Hi, > -I have invented a new declarative method to update object databases and I > would like to introduce that method you. > > My question is: > Should the functionality of this method included in some future versions of > JDO (and perhaps some other definitions/systems under Apache)? > Also I am interested about your comments/critique on the method. > > The name of the method is "embed" and it resembles the command > pm.makePersistent(s); > used in JDO-enabled applications. The embed method is called in equivalent > way, > db.embed(s); > but it has a larger functionality than the current makePersistent method. My opinion/comments, others may have other thoughts : For something to be part of JDO, it needs to be widely applicable across other datastores, not just for one "type" of datastore.
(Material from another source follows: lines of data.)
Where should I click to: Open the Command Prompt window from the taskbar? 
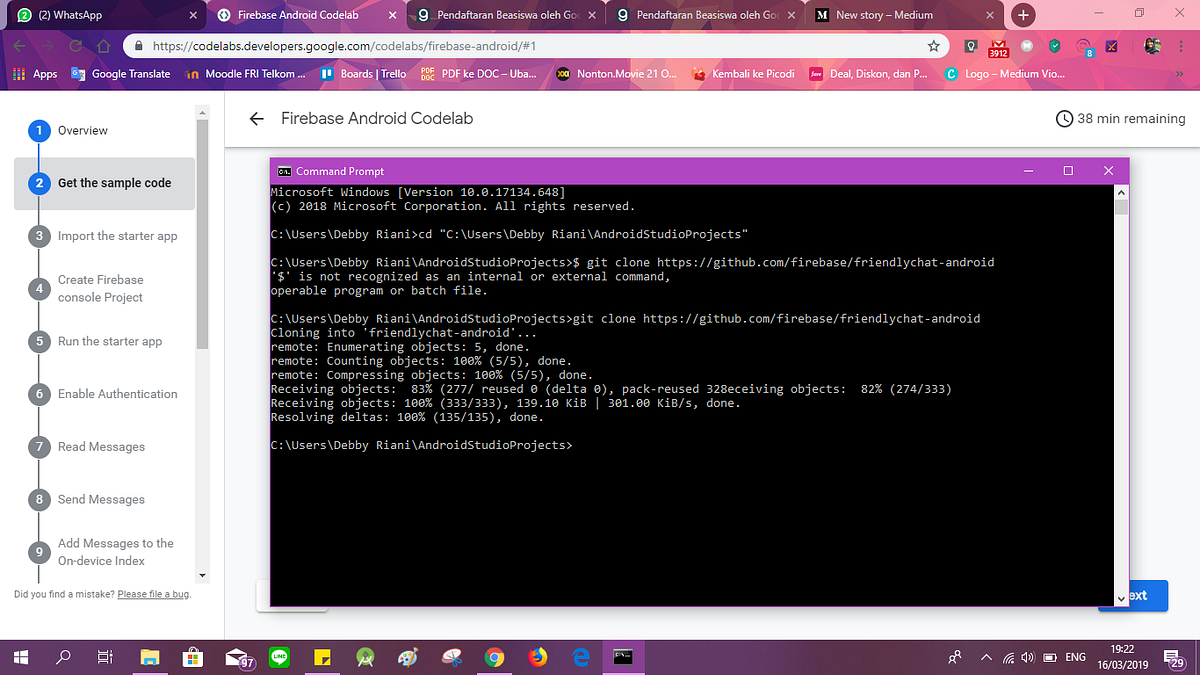(x=623, y=657)
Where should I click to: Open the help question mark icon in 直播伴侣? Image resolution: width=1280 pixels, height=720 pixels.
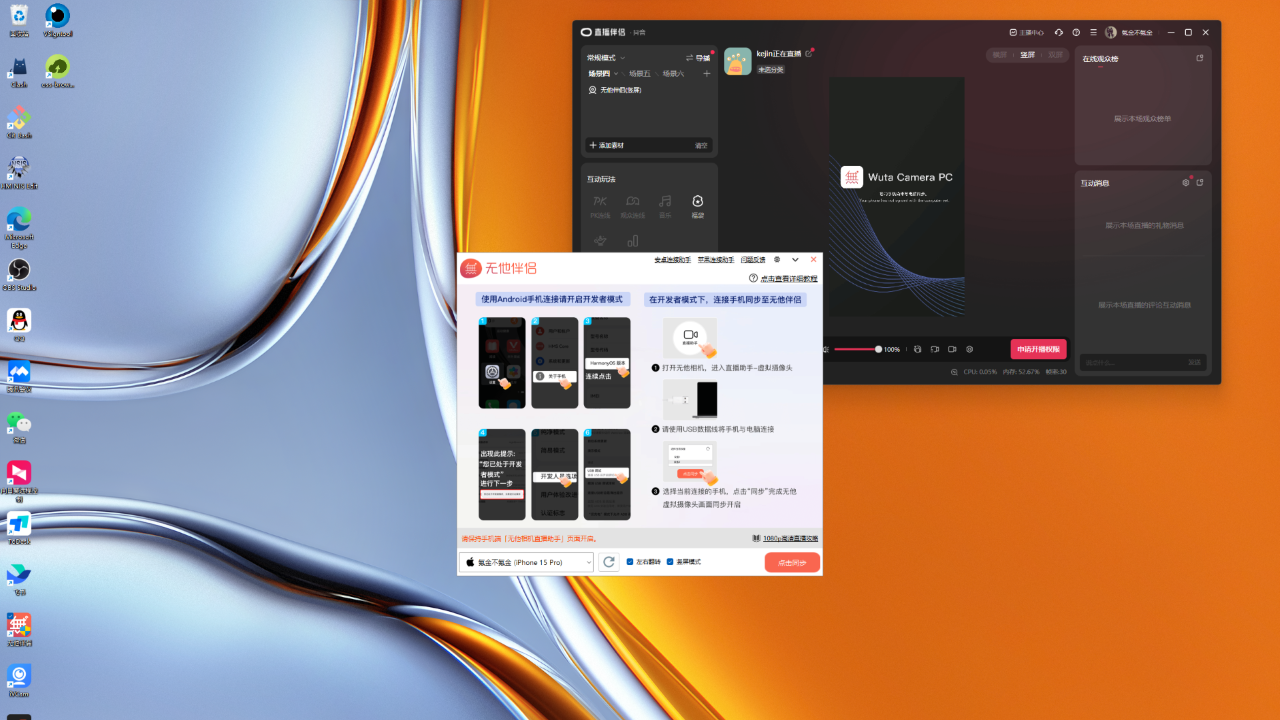pos(1076,32)
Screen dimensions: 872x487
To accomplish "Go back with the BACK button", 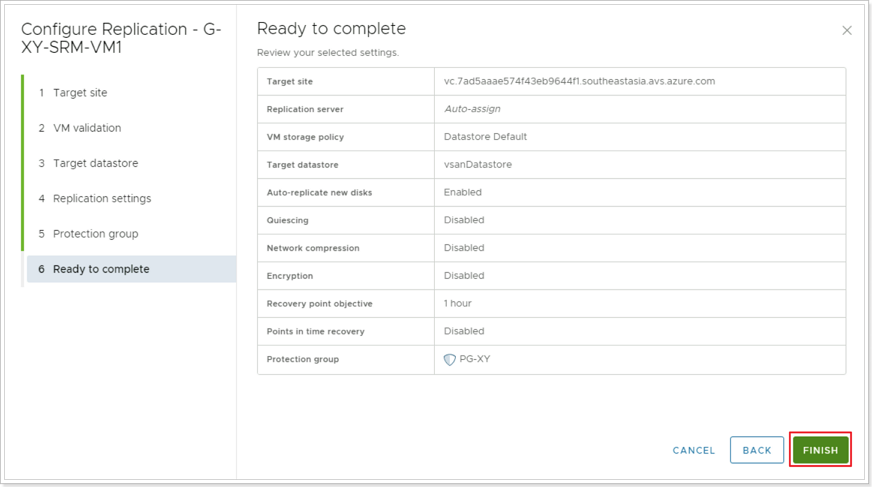I will pyautogui.click(x=756, y=450).
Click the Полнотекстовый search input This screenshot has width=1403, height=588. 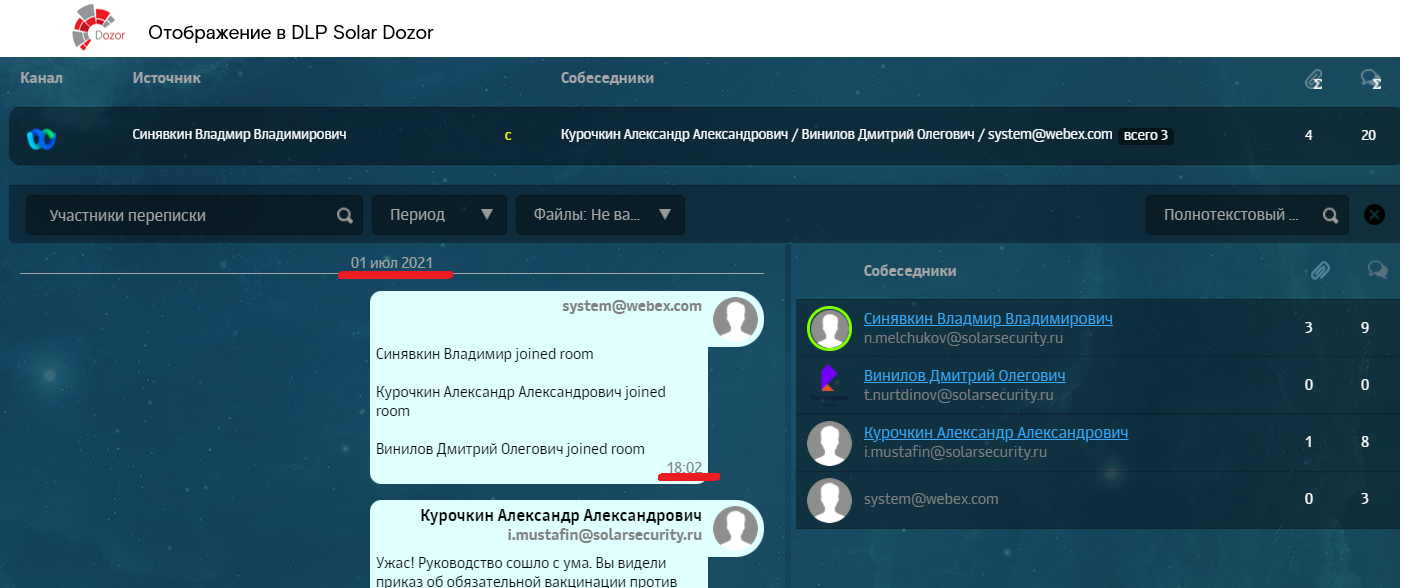[x=1230, y=215]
If it is only implementable on 1 type of datastore then standardising it would be "premature"; that isn't to say that it isn't applicable to others. >From what I read of your method it is basically a makePersistent (attach) but >with "deleteOrphans" enabled; i.e it addresses the object graph defined by the >input object, and additionally deletes orphaned objects. Firstly it is >entirely reasonable to be able to do that right now in terms of API >(**assuming the JDO implementation provided the internals**) since the user >can call pm.makePersistent and can have set properties on the >PersistenceManager just before that call (pm.setProperty(...), so can set some >"deleteOrphans" flag). From that I can conclude that I don't think there would >be any change to the API needed to provide your mode of operation. Deleting orphans may vary dependent on the precise relation, hence why JDO allows metadata on each field, so some orphans can be deleted and others not. Clearly a JDO implementation would need to provide a "deleteOrphans" mode internally to support this. Detail of how your method works in an object database, whilst interesting, is not of relevance to the JDO spec question, since the spec doesn't define HOW an implementation implements features Regards -- Andy DataNucleus (Web: http://www.datanucleus.org Twitter: @datanucleus)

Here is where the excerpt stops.